The exercise calls for the lines from the one containing "Image resolution: width=821" to the end of the data below to be output exactly, pictures excluded.

§

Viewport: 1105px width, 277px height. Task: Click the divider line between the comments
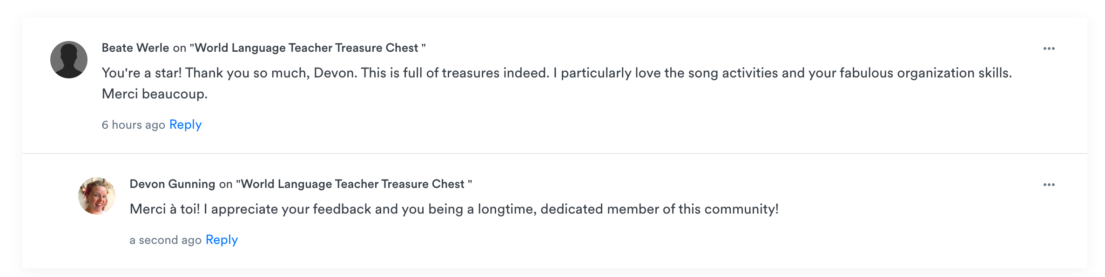[x=554, y=153]
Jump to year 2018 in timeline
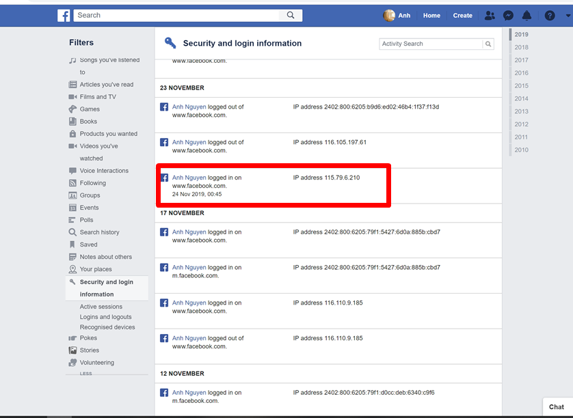Viewport: 573px width, 418px height. (521, 47)
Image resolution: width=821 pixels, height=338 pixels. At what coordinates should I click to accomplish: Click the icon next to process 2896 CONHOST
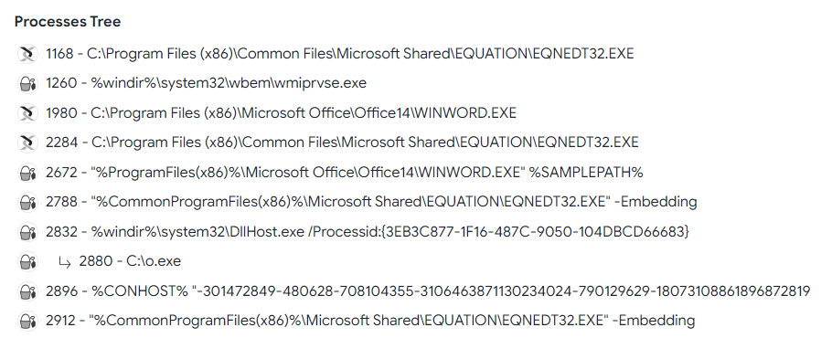point(27,290)

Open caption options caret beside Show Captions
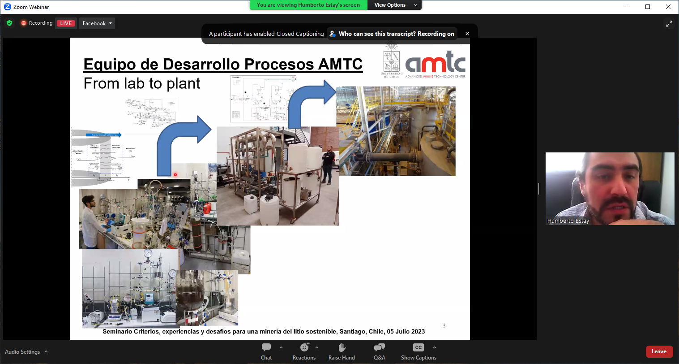(435, 347)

§

EXPECTED ANSWER ->
Image resolution: width=821 pixels, height=338 pixels. At what coordinates should I click to accomplish: Click the icon next to process 2896 CONHOST
point(27,290)

Open caption options caret beside Show Captions
(435, 347)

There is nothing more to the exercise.